The 9th symphony is famous for its final movement, often called the “Ode to Joy” after the poem by the late 18th century German playwright, poet and philosopher, Friedrich Schiller, the words of which provide the texts for the four solo voices and chorus that have parts in the symphony’s culminating section.
“At this concert,” said Pope Benedict, “which was to be a joyous celebration on the occasion of this meeting of people from almost all nations of the world, there is the shadow of the quake that has brought great suffering of many inhabitants of our country.” He continued, “The words of Schiller’s Ode to Joy sound empty to us – indeed, they do not seem real. We do not feel the divine sparks of Elysium at all. We are not drunk with fire, but paralyzed by grief and so much and such incomprehensible destruction that has cost so many human lives, that took away house and home from so many others.” The Pope went on to say, “Even the assumption that above the starry sky there must live a good Father, seems questionable.”
“Is the father is just above the starry sky?” asked Pope Benedict. “Does not His goodness reach us down here? We seek a God who does not stand at a distance, but comes into our lives and our suffering.”

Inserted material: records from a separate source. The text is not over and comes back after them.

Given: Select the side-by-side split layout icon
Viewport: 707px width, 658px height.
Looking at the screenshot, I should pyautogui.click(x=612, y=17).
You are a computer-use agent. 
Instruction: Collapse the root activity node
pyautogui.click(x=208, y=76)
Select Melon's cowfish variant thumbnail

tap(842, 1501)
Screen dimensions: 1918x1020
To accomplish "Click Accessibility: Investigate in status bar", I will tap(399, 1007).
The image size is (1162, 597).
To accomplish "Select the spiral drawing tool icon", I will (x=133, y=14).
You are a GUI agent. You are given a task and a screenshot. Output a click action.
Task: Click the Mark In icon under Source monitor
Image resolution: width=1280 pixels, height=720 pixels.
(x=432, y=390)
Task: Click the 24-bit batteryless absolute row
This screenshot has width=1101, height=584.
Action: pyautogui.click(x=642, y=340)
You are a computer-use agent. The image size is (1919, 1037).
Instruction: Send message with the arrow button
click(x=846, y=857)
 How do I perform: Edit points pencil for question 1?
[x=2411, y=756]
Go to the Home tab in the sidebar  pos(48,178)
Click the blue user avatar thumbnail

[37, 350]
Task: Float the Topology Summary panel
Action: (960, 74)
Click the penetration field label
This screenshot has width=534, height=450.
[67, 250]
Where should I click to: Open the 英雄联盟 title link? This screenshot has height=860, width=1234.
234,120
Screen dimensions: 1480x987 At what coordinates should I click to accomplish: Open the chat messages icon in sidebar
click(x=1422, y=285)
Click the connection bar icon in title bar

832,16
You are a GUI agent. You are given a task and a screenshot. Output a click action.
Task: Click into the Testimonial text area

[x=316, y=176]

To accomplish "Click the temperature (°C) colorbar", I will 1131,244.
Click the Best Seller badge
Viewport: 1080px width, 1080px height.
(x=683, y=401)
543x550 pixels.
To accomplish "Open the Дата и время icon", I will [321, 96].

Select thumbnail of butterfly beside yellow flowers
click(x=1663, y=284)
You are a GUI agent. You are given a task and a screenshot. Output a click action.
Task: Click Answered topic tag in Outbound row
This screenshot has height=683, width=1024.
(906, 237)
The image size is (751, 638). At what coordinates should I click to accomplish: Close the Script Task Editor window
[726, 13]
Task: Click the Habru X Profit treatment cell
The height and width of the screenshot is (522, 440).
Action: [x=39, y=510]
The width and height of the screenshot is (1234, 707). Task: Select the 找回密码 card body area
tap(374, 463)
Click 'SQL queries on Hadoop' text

The Holy Father continued, saying, “We do not need unreal talk of a distant God and an easy brotherhood that requires nothing of us. We are in search of God who is near. We are looking for a fraternity that, in the midst of suffering, sustains its fellows and thus helps to go forward.” Pope Benedict concluded, noting that after this concert, many would go to Eucharistic adoration – to adore the God, who “has introduced His very self into our suffering and continues to do so: the God who suffers with us and for us, and so has made men and women capable of sharing the suffering of others and of turning that suffering into love.”
“This,” said Pope Benedict, “is precisely what we feel called by this concert to do.”